This page is built for queries like “LLM arena”, “Arena Elo leaderboard”, and “AI arena rankings”, bringing the most relevant head-to-head and fast-moving evaluation surfaces into one landing page.
15
Arena Elo models
10
LiveBench models
4
Providers in arena top 10
0
Open-source arena leaders
Human preference rating from 6M+ crowdsourced blind head-to-head comparisons. Users chat with two anonymous models and pick the better response.
| # | Model | Provider | Score |
|---|---|---|---|
| #1 | Claude Opus 4.6 | Anthropic | 1503 |
| #2 | Gemini 3 Pro | 1486 | |
| #3 | GPT-5.4 | OpenAI | 1485 |
| #4 | GPT-5.2 | OpenAI | 1481 |
| #5 | Gemini 3 Flash | 1474 | |
| #6 | GPT-5 | OpenAI | 1465 |
| #7 | Grok 4 | xAI | 1462 |
| #8 | Claude Sonnet 4.6 | Anthropic | 1460 |
| #9 | Claude Sonnet 4.5 | Anthropic | 1452 |
| #10 | Gemini 2.5 Pro | 1444 | |
| #11 | Claude Opus 4.5 | Anthropic | 1430 |
| #12 | Claude Opus 4 | Anthropic | 1420 |
| #13 | o3 | OpenAI | 1415 |
| #14 | Gemini 2.5 Flash | 1395 | |
| #15 | Claude Sonnet 4 | Anthropic | 1387 |
Comprehensive benchmark across 6 categories (math, coding, reasoning, data analysis, instruction following, language) using contamination-resistant, regularly updated questions.
Anthropic
3OpenAI
3xAI
1Arena-style rankings emphasize live head-to-head or fast-moving evaluation surfaces, while traditional benchmarks are more like fixed test suites. Together they give a better picture of actual competition.

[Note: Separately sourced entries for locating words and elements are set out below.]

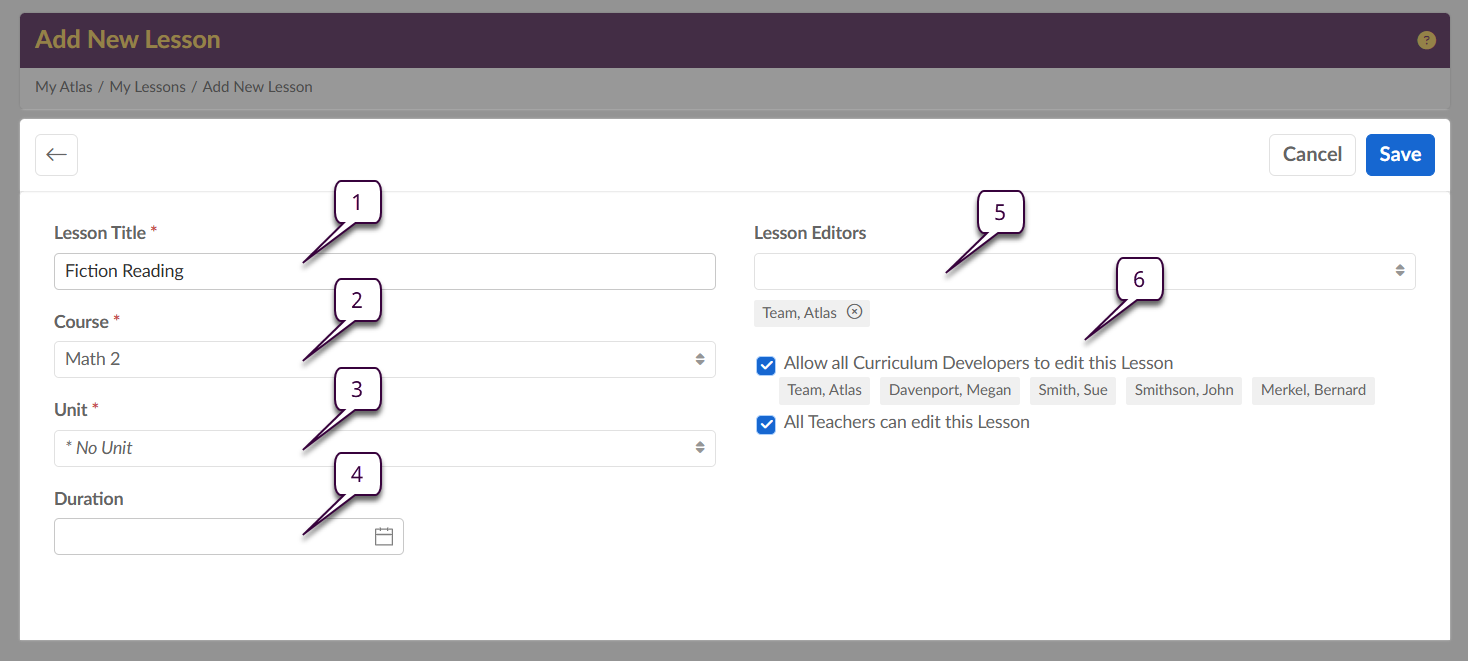Click the Course dropdown arrows icon
Viewport: 1468px width, 661px height.
(x=700, y=360)
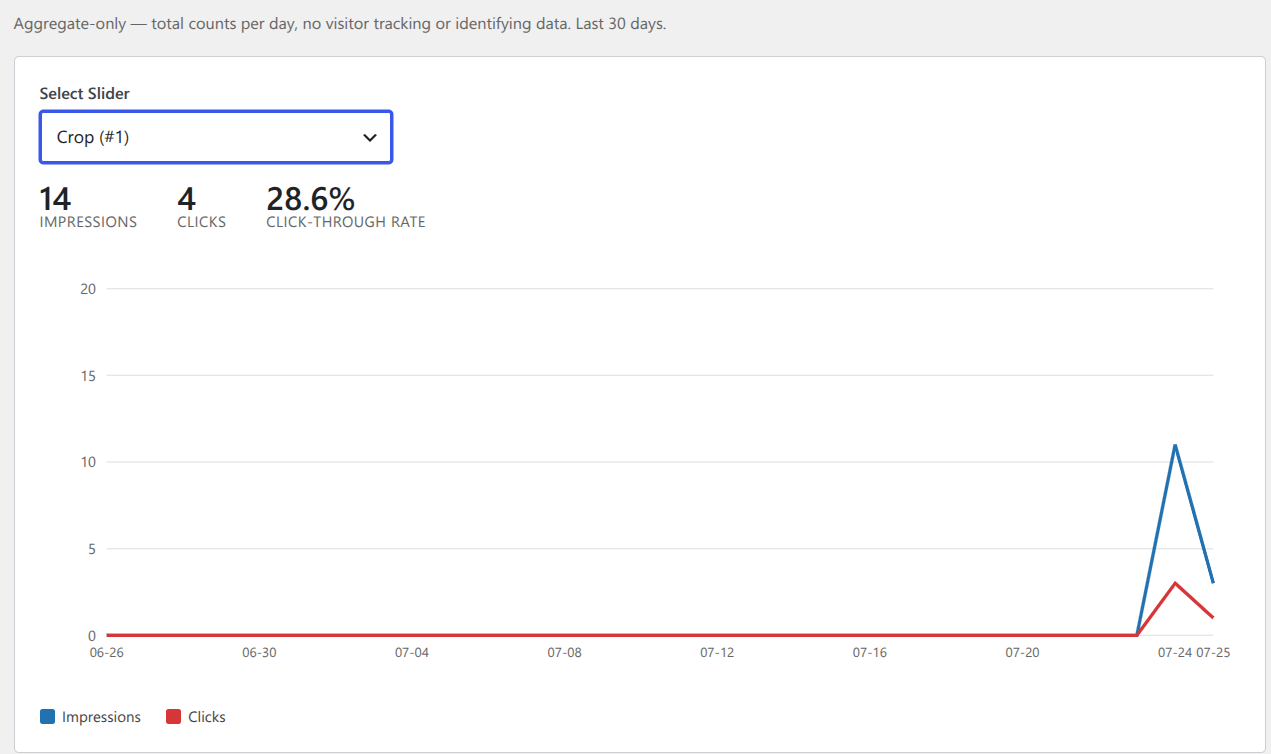Click the chevron arrow in slider select
Viewport: 1271px width, 754px height.
(x=370, y=138)
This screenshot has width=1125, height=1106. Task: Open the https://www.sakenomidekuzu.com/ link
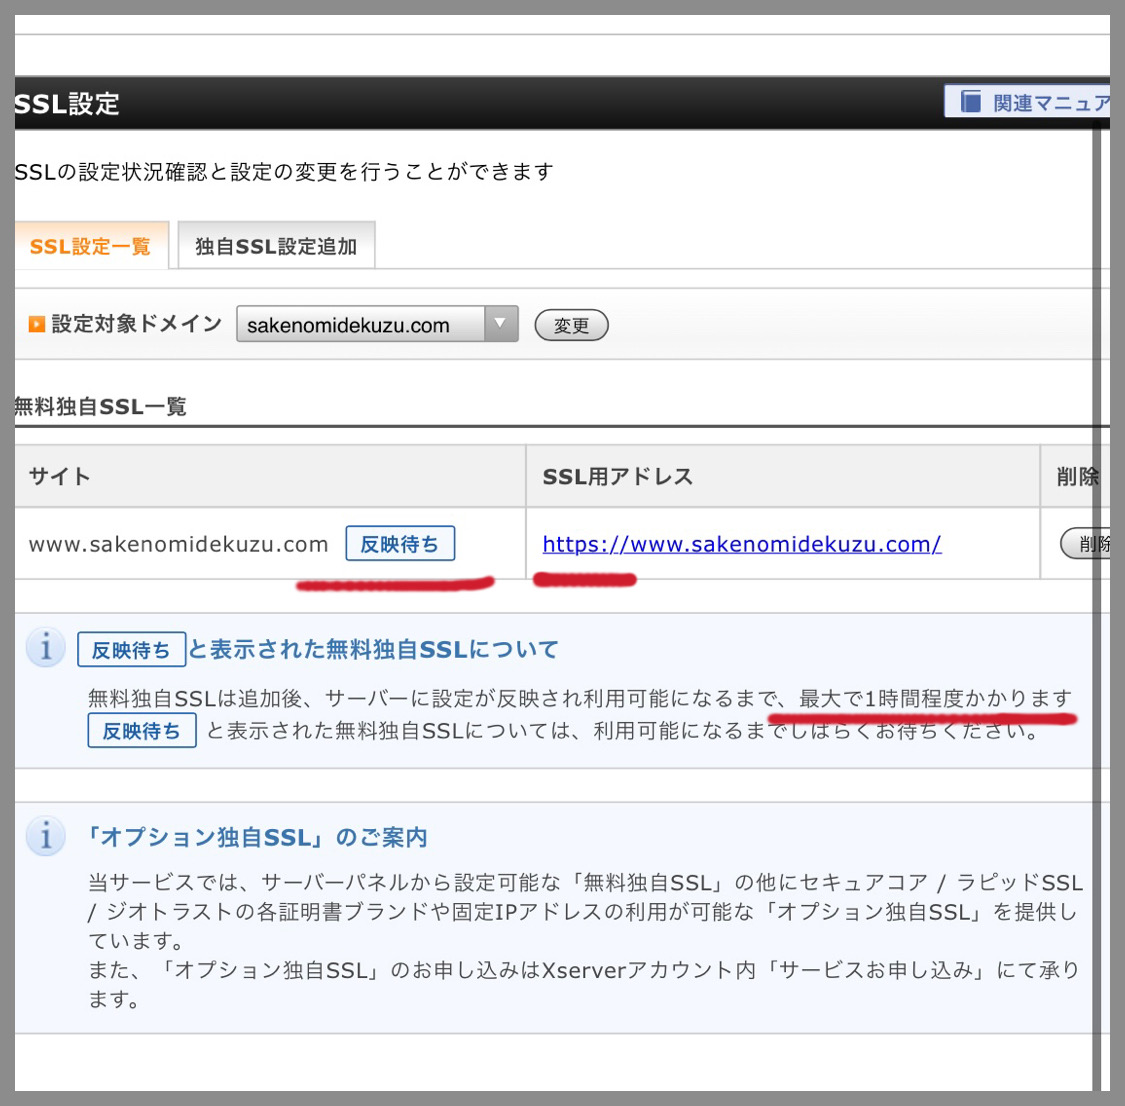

Yes. This page reads directly from the aggregated real Arena Elo and LiveBench scores and only shows models that exist in the current local benchmark dataset.
Because queries like “llm arena” and “arena elo leaderboard” are different from generic benchmark intent. Users want the competitive arena surfaces quickly, not the full benchmark matrix.